In the current study, normalisation failed to achieve independence of the brain nSUV in relation to blood glucose, and instead generated a significant nonlinear correlation (Fig. 7). However, when brain nSUVmax was divided by liver SUVmax, it showed almost no relationship with blood glucose, regardless of whether patients had hepatic steatosis (Fig. 7). This finding is consistent with Eq. 12 (Appendix), which shows that (tissue SUV [SUVi] × blood glucose)/SUVliver is constant. When brain nSUVmax was divided by liver SUVave instead of SUVmax, a moderate linear positive correlation remained with blood glucose.
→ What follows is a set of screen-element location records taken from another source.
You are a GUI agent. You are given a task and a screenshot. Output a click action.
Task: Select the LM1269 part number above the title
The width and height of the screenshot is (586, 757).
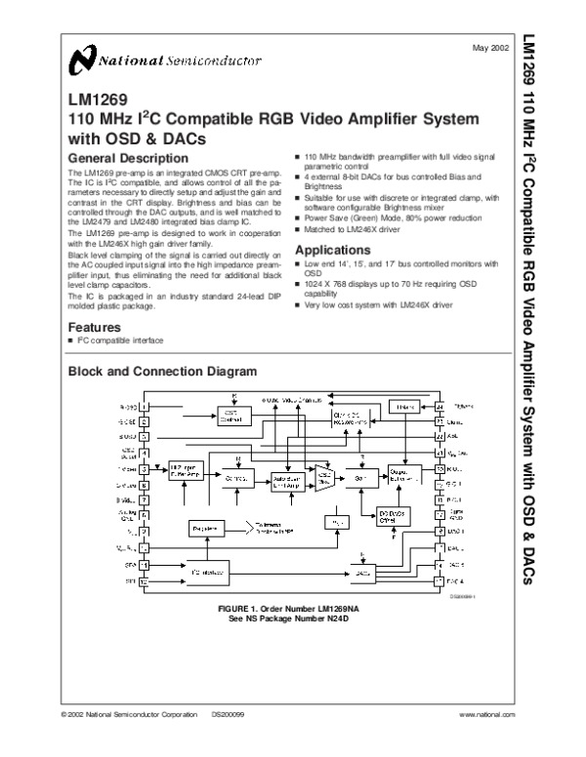(92, 100)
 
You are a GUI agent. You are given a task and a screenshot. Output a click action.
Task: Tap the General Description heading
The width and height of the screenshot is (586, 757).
(127, 158)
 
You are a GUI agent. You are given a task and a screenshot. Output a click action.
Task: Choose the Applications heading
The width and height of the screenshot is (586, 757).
(335, 249)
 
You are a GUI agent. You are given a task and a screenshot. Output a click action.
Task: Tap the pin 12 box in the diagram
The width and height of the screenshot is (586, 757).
(144, 581)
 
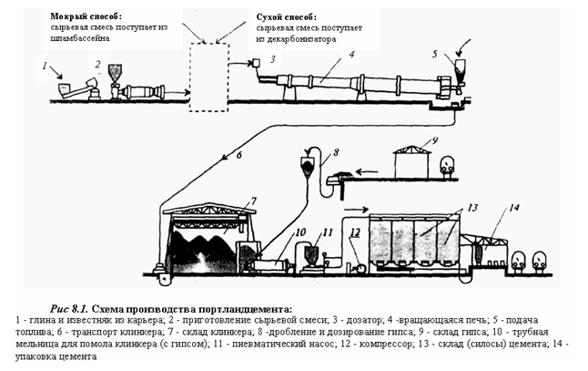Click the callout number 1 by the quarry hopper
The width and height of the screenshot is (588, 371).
44,66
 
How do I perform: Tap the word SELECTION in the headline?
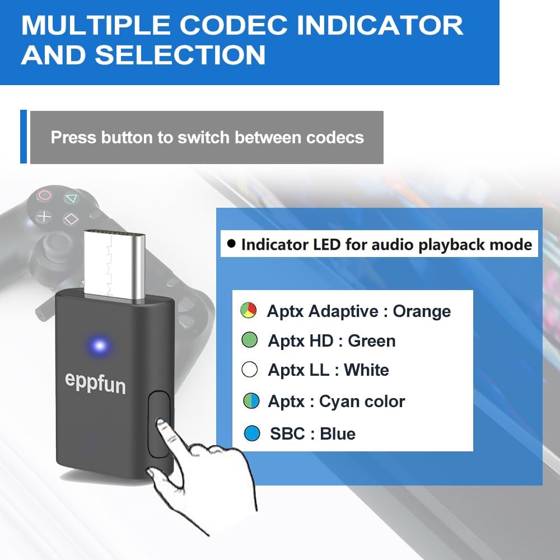pos(180,54)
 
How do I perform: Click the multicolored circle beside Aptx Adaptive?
pos(248,310)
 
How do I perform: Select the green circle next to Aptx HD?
pos(249,340)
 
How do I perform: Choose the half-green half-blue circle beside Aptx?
pos(251,401)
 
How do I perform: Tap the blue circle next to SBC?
pos(253,433)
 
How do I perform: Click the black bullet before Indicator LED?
pos(231,244)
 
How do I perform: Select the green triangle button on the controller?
pos(71,198)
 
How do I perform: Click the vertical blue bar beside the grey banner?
pos(24,137)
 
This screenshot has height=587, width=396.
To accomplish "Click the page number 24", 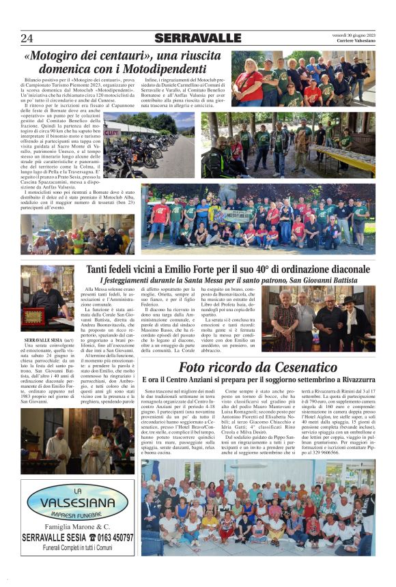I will [x=27, y=38].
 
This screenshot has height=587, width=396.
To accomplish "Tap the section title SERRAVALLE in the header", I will [x=197, y=38].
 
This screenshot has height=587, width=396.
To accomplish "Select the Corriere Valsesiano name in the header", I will [x=356, y=41].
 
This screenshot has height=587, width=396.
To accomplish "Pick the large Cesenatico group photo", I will [x=257, y=506].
We believe this is the result of a ‘signal dilution’ effect on liver SUVave of excess hepatic fat, the distribution of which is not homogeneous [36]. Such a dilutive effect is less with SUVmax than SUVave because SUVmax is selectively based on a voxel that is relatively free of fat [26]. The correlation between brain nSUVmax/liver SUVave and glucose is then the result of higher levels of hepatic fat in patients with high blood glucose. As such, for this dual correction procedure, liver SUVmax is recommended. The sense of the procedure is evident when, for example, there is heavy uptake of FDG by bone marrow. This would reduce the availability of FDG uptake elsewhere and reduce left ventricular blood SUV (SUVLV) and SUVliver. Division of nSUV by SUVliver would then appropriately increase nSUV. Another attractive feature of this approach is that it avoids the emerging issue of the best whole-body index—weight, lean body mass, or body surface area—upon which to base SUV [37], since whatever index used for measuring SUV is cancelled out.
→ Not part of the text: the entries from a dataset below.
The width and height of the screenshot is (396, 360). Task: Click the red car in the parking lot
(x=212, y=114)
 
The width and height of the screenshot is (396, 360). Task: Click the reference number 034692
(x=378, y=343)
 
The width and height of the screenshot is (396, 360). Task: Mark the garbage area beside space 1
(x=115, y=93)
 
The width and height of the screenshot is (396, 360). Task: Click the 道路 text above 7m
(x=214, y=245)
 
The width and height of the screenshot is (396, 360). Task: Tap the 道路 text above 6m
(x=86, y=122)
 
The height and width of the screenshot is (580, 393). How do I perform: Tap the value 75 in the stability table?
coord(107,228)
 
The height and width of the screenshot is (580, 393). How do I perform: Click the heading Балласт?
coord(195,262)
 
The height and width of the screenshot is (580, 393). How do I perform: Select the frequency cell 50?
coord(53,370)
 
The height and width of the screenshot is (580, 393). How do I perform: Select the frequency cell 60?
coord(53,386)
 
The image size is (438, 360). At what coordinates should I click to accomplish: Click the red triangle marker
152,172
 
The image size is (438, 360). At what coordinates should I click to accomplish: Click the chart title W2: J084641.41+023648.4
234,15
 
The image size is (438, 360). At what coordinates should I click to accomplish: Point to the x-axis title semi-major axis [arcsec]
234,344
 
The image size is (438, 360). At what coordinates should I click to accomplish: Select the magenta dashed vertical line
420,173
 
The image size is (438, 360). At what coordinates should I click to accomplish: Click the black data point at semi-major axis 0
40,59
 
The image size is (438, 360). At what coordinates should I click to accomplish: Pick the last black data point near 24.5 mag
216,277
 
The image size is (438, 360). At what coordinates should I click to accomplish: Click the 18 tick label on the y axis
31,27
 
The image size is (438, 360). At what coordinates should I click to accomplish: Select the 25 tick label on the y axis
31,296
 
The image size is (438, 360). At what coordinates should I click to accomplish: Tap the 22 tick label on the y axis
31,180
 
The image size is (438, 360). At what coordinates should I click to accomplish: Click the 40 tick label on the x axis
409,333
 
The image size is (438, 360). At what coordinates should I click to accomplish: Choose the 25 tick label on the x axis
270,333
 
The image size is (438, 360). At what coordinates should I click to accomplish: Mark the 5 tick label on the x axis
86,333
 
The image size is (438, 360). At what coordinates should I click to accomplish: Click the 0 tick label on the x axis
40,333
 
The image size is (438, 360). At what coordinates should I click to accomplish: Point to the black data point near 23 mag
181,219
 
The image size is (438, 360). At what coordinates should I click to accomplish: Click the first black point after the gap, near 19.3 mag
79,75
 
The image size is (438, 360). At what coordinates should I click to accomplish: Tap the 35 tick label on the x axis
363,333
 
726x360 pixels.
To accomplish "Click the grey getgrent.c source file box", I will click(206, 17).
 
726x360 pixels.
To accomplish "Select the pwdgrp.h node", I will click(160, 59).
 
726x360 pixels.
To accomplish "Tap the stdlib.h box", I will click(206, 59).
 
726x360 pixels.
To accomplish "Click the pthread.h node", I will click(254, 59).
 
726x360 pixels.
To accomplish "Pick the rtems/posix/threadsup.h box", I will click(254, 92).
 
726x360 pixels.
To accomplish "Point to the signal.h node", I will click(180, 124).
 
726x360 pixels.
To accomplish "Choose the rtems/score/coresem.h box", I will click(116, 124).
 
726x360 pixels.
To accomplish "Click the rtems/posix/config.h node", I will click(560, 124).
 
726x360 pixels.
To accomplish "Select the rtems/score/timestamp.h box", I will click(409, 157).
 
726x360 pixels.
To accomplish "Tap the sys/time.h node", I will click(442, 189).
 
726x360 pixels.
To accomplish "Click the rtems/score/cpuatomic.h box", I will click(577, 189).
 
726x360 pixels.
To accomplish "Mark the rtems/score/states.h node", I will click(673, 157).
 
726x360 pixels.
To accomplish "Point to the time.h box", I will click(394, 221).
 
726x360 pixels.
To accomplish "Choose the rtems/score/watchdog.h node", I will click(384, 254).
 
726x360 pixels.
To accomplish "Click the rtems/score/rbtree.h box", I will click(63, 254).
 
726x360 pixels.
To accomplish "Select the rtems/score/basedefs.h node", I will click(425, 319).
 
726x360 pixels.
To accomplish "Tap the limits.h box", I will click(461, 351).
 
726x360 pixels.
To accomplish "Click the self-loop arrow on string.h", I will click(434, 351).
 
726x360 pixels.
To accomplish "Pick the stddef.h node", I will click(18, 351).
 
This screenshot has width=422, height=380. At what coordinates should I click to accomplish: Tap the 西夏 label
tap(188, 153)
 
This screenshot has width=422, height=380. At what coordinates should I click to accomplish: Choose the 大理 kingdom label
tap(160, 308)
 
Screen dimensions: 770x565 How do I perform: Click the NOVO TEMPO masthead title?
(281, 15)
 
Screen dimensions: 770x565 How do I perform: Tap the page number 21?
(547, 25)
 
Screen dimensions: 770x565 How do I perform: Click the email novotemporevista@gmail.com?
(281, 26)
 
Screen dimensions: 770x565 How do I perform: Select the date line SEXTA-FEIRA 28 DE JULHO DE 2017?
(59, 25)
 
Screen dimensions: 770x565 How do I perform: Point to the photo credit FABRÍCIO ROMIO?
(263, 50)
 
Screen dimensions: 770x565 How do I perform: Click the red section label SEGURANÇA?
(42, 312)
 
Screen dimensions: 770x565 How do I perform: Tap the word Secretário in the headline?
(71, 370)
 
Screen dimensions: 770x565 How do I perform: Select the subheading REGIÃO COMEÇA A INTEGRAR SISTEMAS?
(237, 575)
Multiplication of SUV by e0.099 x glucose (based on the exponential constant of 0.099 mmol/l−1 for the relationship between cerebellar SUVmax and blood glucose) is another potential correction procedure. It abolishes the relationship between basal ganglia SUV and blood glucose (Fig. 7a). If a constant of approximately −0.1 mmol/l−1 is not universal for tumours, this correction would then not be valid for tumours. Further work is needed to address this issue, particularly in regard to the independence of tumour MRGLU and blood glucose level.

Study limitations

Limitations of the study include its retrospective design and heterogeneous patient population. Whilst every effort was made to avoid any focal liver pathology when drawing the liver ROI, it is possible that covert pathology, such as diffuse colorectal micrometastases, may have increased liver SUV. Moreover, the frontal cortex and basal ganglia were included in the whole-body sweep in only two-thirds of the patients, although patient numbers were still high.

Conclusions

In conclusion, tumour FDG uptake cannot be factored to liver SUV because of the effects of blood glucose rather than any influence of hepatic fat. Normalisation of brain SUV to blood glucose results in a complex relationship with blood glucose and is therefore also invalid. Combining the two correction procedures, however, gives corrected values that show almost no relationship with blood glucose, and the success of this dual correction procedure is explained theoretically in the Appendix. Normalisation to blood glucose using an exponential constant could also be useful.